Cochabamba, Bolivia, Domingo 17 de diciembre de 2017
Opinión
PEZ ESPADA

El endiosamiento profesional

Por: JAVIER ESPADA V. | 17/12/2017 | Ed. Imp.
A medida que los hombres evolucionamos, la ciencia y la tecnología apagaron lentamente la llama del mundo de las divinidades. Al sentirnos solos por dejar de creer en dioses vengativos e inmateriales, comenzamos a inventar semidioses, dioses de carne y hueso a quienes creer en las ciencias y en el arte.

Así por ejemplo, Imhotep, considerado el padre de la medicina, la arquitectura y la ingeniería, fue nombrado tesorero del rey del Bajo Egipto, primero después del rey del Alto Egipto, administrador del Gran Palacio, señor hereditario y sumo sacerdote. Antes de él, nadie había tenido su nombre inscrito al lado del de un faraón. Otro fue el griego Pericles, el padre de la abogacía, quien tuvo tanta influencia en la sociedad ateniense que Tucídides, un historiador coetáneo, lo denominó como “el primer ciudadano de Atenas”. Pericles llegó a gobernar Atenas y ese periodo es conocido como el Siglo de Pericles.

La adoración y el respeto hacia los hombres extraordinarios fueron de la mano con su grado de conocimiento y, al volverse esto un diferenciador, el acceso al conocimiento no fue para todos. El modelo económico hegemónico convirtió al conocimiento en mercancía y un privilegio para pocos. Así, la mentalidad popular llegó a considerar que solamente la obtención de un grado profesional es sinónimo de prestigio y éxito: el mejor "patrimonio" que le puede dejar un padre a un hijo.

Sin embargo, en este camino hacia el endiosamiento de los expertos profesionales hemos olvidado algo muy básico: todos los humanos nos equivocamos. A lo largo de la historia, también han existido profesionales ruines que no han recibido un solo día de condena, y es por eso que, como contrapeso, se crean leyes que buscan resguardar el bien común. El bien de muchos a costa del bien de pocos. Una bata o un terno no convierten automáticamente a los humanos en invencibles ni intocables.

En la época actual no basta solo con tener diplomas ni con años de experiencia, tampoco con que los profesionales sean excelentes resolviendo problemas.
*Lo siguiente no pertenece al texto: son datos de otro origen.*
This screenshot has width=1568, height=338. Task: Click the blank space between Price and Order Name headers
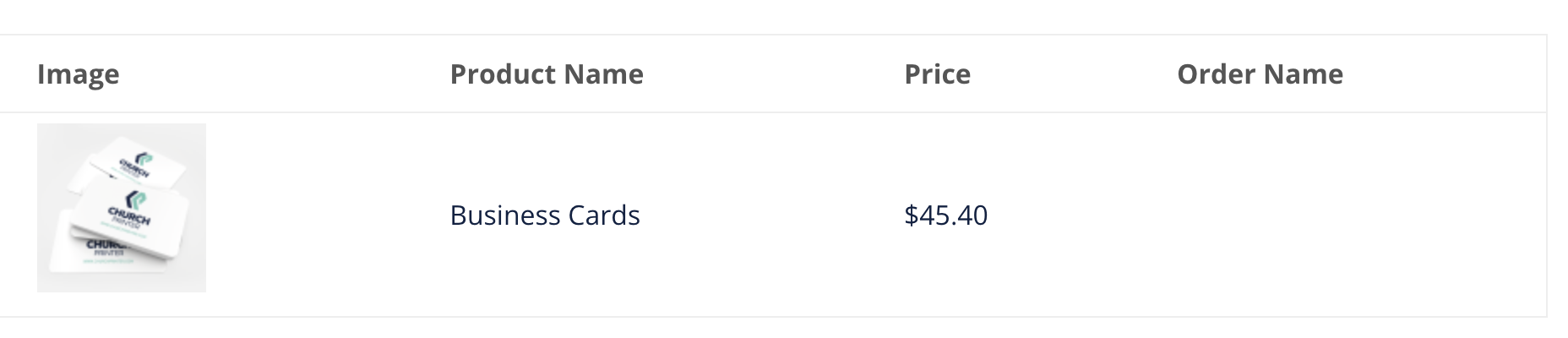point(1075,74)
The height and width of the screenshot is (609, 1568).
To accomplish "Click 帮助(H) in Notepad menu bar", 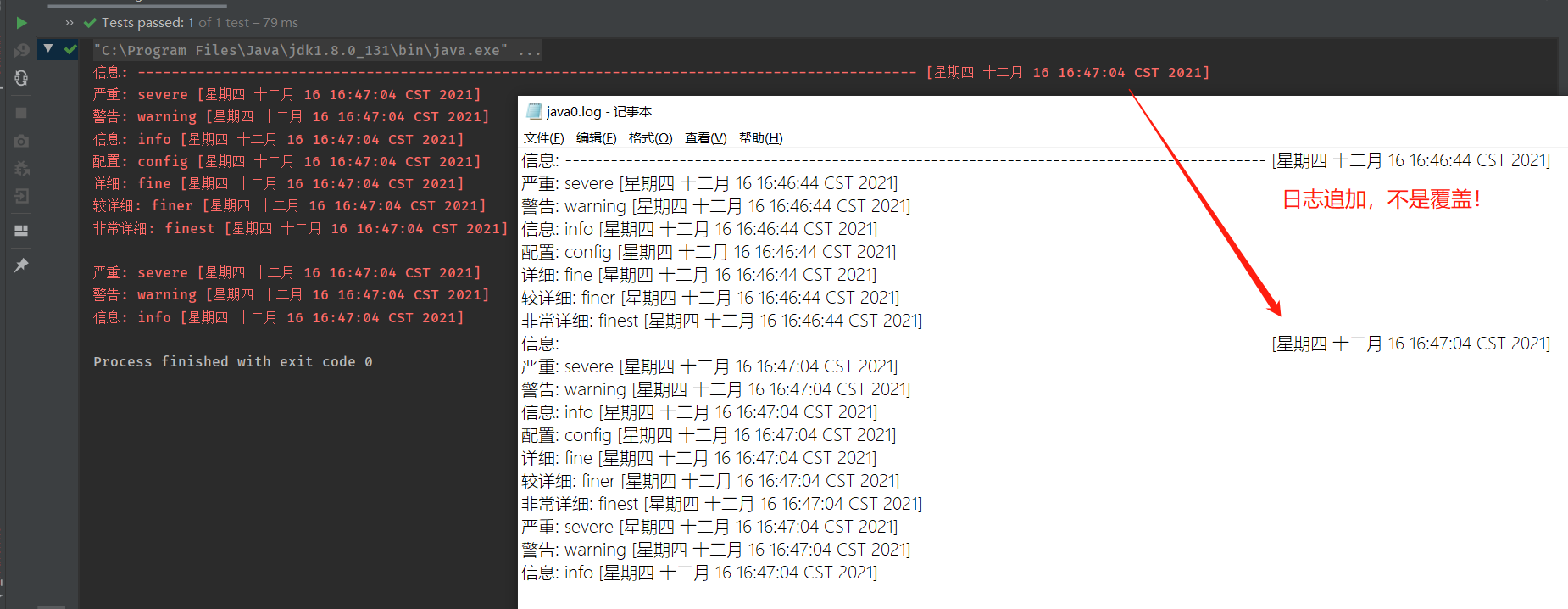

Hay otros aspectos que también han ido evolucionando, y las exigencias de los clientes, pacientes y usuarios son mayores. El buen trato, la calidad y calidez del servicio, la atención pronta y oportuna, la comunicación pertinente son elementos cada vez más apreciados. Profesional que no entienda que debe ser más responsable con lo que hace o deja de hacer estará muy pronto fuera del mundo laboral, ya sea como consecuencia de una ley o por cuestiones del mercado.